* _Given task_
Will you reproduce every one of the items below verbatim, changing nothing?

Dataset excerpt
..........

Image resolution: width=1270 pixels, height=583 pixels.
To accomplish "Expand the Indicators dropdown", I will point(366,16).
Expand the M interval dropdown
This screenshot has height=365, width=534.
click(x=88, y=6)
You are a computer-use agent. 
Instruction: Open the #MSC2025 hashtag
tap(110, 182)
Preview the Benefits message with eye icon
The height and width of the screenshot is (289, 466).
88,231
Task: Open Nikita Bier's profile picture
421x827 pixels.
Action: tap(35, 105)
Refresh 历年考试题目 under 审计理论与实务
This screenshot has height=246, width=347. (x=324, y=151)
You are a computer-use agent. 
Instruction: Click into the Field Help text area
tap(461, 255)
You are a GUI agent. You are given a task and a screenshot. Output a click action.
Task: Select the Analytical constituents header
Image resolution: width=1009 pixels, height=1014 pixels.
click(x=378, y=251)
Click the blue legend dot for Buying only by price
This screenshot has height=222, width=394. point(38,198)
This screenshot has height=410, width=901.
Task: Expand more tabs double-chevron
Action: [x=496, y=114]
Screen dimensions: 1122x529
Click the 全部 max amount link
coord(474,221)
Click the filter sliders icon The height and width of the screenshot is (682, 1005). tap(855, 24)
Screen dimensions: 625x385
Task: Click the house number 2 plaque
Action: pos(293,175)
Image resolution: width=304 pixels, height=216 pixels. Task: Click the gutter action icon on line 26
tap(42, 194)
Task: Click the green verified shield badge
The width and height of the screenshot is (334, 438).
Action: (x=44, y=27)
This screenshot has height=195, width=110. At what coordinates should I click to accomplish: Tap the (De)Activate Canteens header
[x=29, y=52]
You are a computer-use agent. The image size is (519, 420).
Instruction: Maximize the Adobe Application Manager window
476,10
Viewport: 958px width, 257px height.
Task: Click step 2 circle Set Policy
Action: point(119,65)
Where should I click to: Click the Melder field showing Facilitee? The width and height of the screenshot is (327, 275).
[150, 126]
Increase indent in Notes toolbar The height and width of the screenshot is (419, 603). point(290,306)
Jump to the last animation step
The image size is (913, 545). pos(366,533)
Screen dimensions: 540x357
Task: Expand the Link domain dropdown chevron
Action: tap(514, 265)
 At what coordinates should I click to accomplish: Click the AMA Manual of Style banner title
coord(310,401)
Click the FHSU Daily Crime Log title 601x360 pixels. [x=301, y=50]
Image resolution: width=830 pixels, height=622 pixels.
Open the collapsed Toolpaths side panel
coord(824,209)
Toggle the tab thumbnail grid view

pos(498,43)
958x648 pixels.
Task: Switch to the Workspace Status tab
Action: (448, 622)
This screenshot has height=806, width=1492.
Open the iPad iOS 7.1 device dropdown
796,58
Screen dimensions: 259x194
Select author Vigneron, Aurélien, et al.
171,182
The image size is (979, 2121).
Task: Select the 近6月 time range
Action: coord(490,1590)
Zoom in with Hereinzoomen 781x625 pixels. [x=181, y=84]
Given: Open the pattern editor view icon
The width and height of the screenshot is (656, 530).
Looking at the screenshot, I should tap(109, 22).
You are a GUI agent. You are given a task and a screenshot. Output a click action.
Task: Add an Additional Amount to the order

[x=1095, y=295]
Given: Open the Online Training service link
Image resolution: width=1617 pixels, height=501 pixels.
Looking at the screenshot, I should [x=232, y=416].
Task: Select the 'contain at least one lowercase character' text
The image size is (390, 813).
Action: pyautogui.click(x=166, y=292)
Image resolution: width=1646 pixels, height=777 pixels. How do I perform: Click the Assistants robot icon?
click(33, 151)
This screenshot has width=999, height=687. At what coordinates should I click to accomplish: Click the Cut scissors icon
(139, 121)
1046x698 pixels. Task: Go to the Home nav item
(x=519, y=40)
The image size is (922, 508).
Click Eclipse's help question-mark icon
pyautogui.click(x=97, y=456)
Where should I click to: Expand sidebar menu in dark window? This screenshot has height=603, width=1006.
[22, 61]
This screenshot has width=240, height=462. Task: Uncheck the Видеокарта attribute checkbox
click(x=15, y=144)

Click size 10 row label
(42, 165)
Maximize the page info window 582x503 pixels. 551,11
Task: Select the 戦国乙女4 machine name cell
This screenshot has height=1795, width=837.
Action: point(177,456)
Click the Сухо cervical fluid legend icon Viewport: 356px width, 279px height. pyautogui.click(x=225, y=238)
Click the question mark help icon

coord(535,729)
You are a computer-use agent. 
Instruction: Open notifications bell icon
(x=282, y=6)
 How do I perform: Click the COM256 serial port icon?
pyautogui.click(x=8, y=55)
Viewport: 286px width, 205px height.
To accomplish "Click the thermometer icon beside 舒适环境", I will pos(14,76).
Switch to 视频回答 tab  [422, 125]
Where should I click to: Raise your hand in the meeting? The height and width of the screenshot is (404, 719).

..........

* _Task response_
Image resolution: width=1270 pixels, height=583 pixels.
To accomplish "Expand the Indicators dropdown", I will point(366,16).
Expand the M interval dropdown
This screenshot has height=365, width=534.
click(x=88, y=6)
You are a computer-use agent. 
Instruction: Open the #MSC2025 hashtag
tap(110, 182)
Preview the Benefits message with eye icon
The height and width of the screenshot is (289, 466).
88,231
Task: Open Nikita Bier's profile picture
421x827 pixels.
Action: tap(35, 105)
Refresh 历年考试题目 under 审计理论与实务
This screenshot has height=246, width=347. (x=324, y=151)
You are a computer-use agent. 
Instruction: Click into the Field Help text area
tap(461, 255)
You are a GUI agent. You are given a task and a screenshot. Output a click action.
Task: Select the Analytical constituents header
Image resolution: width=1009 pixels, height=1014 pixels.
click(x=378, y=251)
Click the blue legend dot for Buying only by price
This screenshot has height=222, width=394. point(38,198)
This screenshot has height=410, width=901.
Task: Expand more tabs double-chevron
Action: [x=496, y=114]
Screen dimensions: 1122x529
Click the 全部 max amount link
coord(474,221)
Click the filter sliders icon The height and width of the screenshot is (682, 1005). tap(855, 24)
Screen dimensions: 625x385
Task: Click the house number 2 plaque
Action: pos(293,175)
Image resolution: width=304 pixels, height=216 pixels. Task: Click the gutter action icon on line 26
tap(42, 194)
Task: Click the green verified shield badge
The width and height of the screenshot is (334, 438).
Action: (x=44, y=27)
This screenshot has height=195, width=110. At what coordinates should I click to accomplish: Tap the (De)Activate Canteens header
[x=29, y=52]
You are a computer-use agent. The image size is (519, 420).
Instruction: Maximize the Adobe Application Manager window
476,10
Viewport: 958px width, 257px height.
Task: Click step 2 circle Set Policy
Action: point(119,65)
Where should I click to: Click the Melder field showing Facilitee? The width and height of the screenshot is (327, 275).
[150, 126]
Increase indent in Notes toolbar The height and width of the screenshot is (419, 603). point(290,306)
Jump to the last animation step
The image size is (913, 545). pos(366,533)
Screen dimensions: 540x357
Task: Expand the Link domain dropdown chevron
Action: tap(514, 265)
 At what coordinates should I click to accomplish: Click the AMA Manual of Style banner title
coord(310,401)
Click the FHSU Daily Crime Log title 601x360 pixels. [x=301, y=50]
Image resolution: width=830 pixels, height=622 pixels.
Open the collapsed Toolpaths side panel
coord(824,209)
Toggle the tab thumbnail grid view

pos(498,43)
958x648 pixels.
Task: Switch to the Workspace Status tab
Action: (448, 622)
This screenshot has height=806, width=1492.
Open the iPad iOS 7.1 device dropdown
796,58
Screen dimensions: 259x194
Select author Vigneron, Aurélien, et al.
171,182
The image size is (979, 2121).
Task: Select the 近6月 time range
Action: coord(490,1590)
Zoom in with Hereinzoomen 781x625 pixels. [x=181, y=84]
Given: Open the pattern editor view icon
The width and height of the screenshot is (656, 530).
Looking at the screenshot, I should tap(109, 22).
You are a GUI agent. You are given a task and a screenshot. Output a click action.
Task: Add an Additional Amount to the order

[x=1095, y=295]
Given: Open the Online Training service link
Image resolution: width=1617 pixels, height=501 pixels.
Looking at the screenshot, I should [x=232, y=416].
Task: Select the 'contain at least one lowercase character' text
The image size is (390, 813).
Action: pyautogui.click(x=166, y=292)
Image resolution: width=1646 pixels, height=777 pixels. How do I perform: Click the Assistants robot icon?
click(33, 151)
This screenshot has width=999, height=687. At what coordinates should I click to accomplish: Click the Cut scissors icon
(139, 121)
1046x698 pixels. Task: Go to the Home nav item
(x=519, y=40)
The image size is (922, 508).
Click Eclipse's help question-mark icon
pyautogui.click(x=97, y=456)
Where should I click to: Expand sidebar menu in dark window? This screenshot has height=603, width=1006.
[22, 61]
This screenshot has width=240, height=462. Task: Uncheck the Видеокарта attribute checkbox
click(x=15, y=144)

Click size 10 row label
(42, 165)
Maximize the page info window 582x503 pixels. 551,11
Task: Select the 戦国乙女4 machine name cell
This screenshot has height=1795, width=837.
Action: point(177,456)
Click the Сухо cervical fluid legend icon Viewport: 356px width, 279px height. pyautogui.click(x=225, y=238)
Click the question mark help icon

coord(535,729)
You are a computer-use agent. 
Instruction: Open notifications bell icon
(x=282, y=6)
 How do I perform: Click the COM256 serial port icon?
pyautogui.click(x=8, y=55)
Viewport: 286px width, 205px height.
To accomplish "Click the thermometer icon beside 舒适环境", I will pos(14,76).
Switch to 视频回答 tab  [422, 125]
Where should I click to: Raise your hand in the meeting? The height and width of the screenshot is (404, 719).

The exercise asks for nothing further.